Recent amino acid sequence data suggest that trypsin-like and carboxypeptidase B-like activities are required for the processing of pituitary prohormones, e.g., pro-opiocortin (pro-ACTH/lipotropin) and provasopressin in secretory granules. The existence of a carboxypeptidase B activity in purified secretory granules from anterior, intermediate, and neural lobes of rat pituitary was examined. A carboxypeptidase B activity that cleaved the COOH-terminal -Lys-Lys-Arg residues from the ACTH fragment ACTH-(1-17) (a potential hormone product liberated from pro-opiocortin by a trypsin-like enzyme) was detected in anterior and intermediate lobe granules. A similar carboxypeptidase B activity was also present in purified secretory granules from rat pituitary neural lobes that cleaved the -Lys-Arg residues from [Arg8]vasopressin-Gly-Lys-Arg, a potential product cleaved from provasopressin. Secretory granule carboxypeptidase(s) from the 3 lobes of the pituitary cleaved 125I-[Met]enkephalin-Arg6 to form 125I-[Met]enkephalin as well. 125I-[Met]Enkephalin was used as a model substrate for the quantitative assay of pituitary carboxypeptidase activity.
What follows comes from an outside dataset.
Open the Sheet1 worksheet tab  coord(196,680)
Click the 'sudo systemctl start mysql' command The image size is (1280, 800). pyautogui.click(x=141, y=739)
The carboxypeptidase B in secretory granules from all 3 lobes was active at pH 5.5, but not at pH 7.4. Inhibition by the zinc metallocarboxypeptidase inhibitors guanidinopropylsuccinic acid, aminomercaptosuccinic acid, benzylsuccinic acid, 2-mercaptomethyl-3-guanidinoethylthiopropanoic acid, and the potato carboxypeptidase B inhibitor, and inhibition by the metal chelators EDTA and 1,10-phenanthroline demonstrate metal ion dependence of the pituitary granule carboxypeptidase activities. Co2+ stimulated the secretory granule carboxypeptidase B activities. Thiol protease inhibitors such as Cu2+ and p-chloromercuriphenylsulfonic acid also inhibited the activity. The secretory granule carboxypeptidase B-like activities in all 3 lobes of the pituitary appear to be similar thiol-metallopeptidases that differ from other carboxypeptidase activities previously described and may play an exclusive role in hormone biosynthesis in the pituitary.